> What is needed
Reproduce the data in its entirety, exactly as written.

(Stored records)
··········

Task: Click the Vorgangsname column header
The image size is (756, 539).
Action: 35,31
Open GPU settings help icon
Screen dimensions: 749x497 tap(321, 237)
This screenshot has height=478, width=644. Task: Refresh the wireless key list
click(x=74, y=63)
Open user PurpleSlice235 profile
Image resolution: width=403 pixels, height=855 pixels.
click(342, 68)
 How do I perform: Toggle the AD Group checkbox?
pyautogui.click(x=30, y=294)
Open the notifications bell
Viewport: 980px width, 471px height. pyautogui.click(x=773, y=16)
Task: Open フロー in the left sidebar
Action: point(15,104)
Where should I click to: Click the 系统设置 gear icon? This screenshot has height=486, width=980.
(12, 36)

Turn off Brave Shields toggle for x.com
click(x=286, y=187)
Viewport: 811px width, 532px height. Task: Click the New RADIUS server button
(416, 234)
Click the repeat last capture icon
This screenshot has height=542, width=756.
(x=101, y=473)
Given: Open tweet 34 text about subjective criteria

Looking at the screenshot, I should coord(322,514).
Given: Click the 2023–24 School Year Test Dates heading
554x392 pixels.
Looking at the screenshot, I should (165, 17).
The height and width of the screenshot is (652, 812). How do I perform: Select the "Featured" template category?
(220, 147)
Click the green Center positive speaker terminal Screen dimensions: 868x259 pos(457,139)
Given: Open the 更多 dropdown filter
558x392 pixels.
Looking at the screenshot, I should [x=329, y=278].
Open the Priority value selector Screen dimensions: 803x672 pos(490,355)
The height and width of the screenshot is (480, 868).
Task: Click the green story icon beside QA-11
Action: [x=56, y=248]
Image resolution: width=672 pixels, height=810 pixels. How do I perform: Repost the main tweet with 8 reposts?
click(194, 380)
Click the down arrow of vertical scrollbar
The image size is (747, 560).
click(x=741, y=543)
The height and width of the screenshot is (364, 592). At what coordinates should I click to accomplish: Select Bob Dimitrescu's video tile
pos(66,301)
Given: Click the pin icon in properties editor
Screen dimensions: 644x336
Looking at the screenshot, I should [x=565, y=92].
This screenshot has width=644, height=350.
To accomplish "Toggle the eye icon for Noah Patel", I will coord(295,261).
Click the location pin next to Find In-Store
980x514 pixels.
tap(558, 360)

··········

> Response area
Task: Click the Vorgangsname column header
The image size is (756, 539).
Action: 35,31
Open GPU settings help icon
Screen dimensions: 749x497 tap(321, 237)
This screenshot has height=478, width=644. Task: Refresh the wireless key list
click(x=74, y=63)
Open user PurpleSlice235 profile
Image resolution: width=403 pixels, height=855 pixels.
click(342, 68)
 How do I perform: Toggle the AD Group checkbox?
pyautogui.click(x=30, y=294)
Open the notifications bell
Viewport: 980px width, 471px height. pyautogui.click(x=773, y=16)
Task: Open フロー in the left sidebar
Action: point(15,104)
Where should I click to: Click the 系统设置 gear icon? This screenshot has height=486, width=980.
(12, 36)

Turn off Brave Shields toggle for x.com
click(x=286, y=187)
Viewport: 811px width, 532px height. Task: Click the New RADIUS server button
(416, 234)
Click the repeat last capture icon
This screenshot has height=542, width=756.
(x=101, y=473)
Given: Open tweet 34 text about subjective criteria

Looking at the screenshot, I should coord(322,514).
Given: Click the 2023–24 School Year Test Dates heading
554x392 pixels.
Looking at the screenshot, I should (165, 17).
The height and width of the screenshot is (652, 812). How do I perform: Select the "Featured" template category?
(220, 147)
Click the green Center positive speaker terminal Screen dimensions: 868x259 pos(457,139)
Given: Open the 更多 dropdown filter
558x392 pixels.
Looking at the screenshot, I should [x=329, y=278].
Open the Priority value selector Screen dimensions: 803x672 pos(490,355)
The height and width of the screenshot is (480, 868).
Task: Click the green story icon beside QA-11
Action: [x=56, y=248]
Image resolution: width=672 pixels, height=810 pixels. How do I perform: Repost the main tweet with 8 reposts?
click(194, 380)
Click the down arrow of vertical scrollbar
The image size is (747, 560).
click(x=741, y=543)
The height and width of the screenshot is (364, 592). At what coordinates should I click to accomplish: Select Bob Dimitrescu's video tile
pos(66,301)
Given: Click the pin icon in properties editor
Screen dimensions: 644x336
Looking at the screenshot, I should [x=565, y=92].
This screenshot has width=644, height=350.
To accomplish "Toggle the eye icon for Noah Patel", I will coord(295,261).
Click the location pin next to Find In-Store
980x514 pixels.
tap(558, 360)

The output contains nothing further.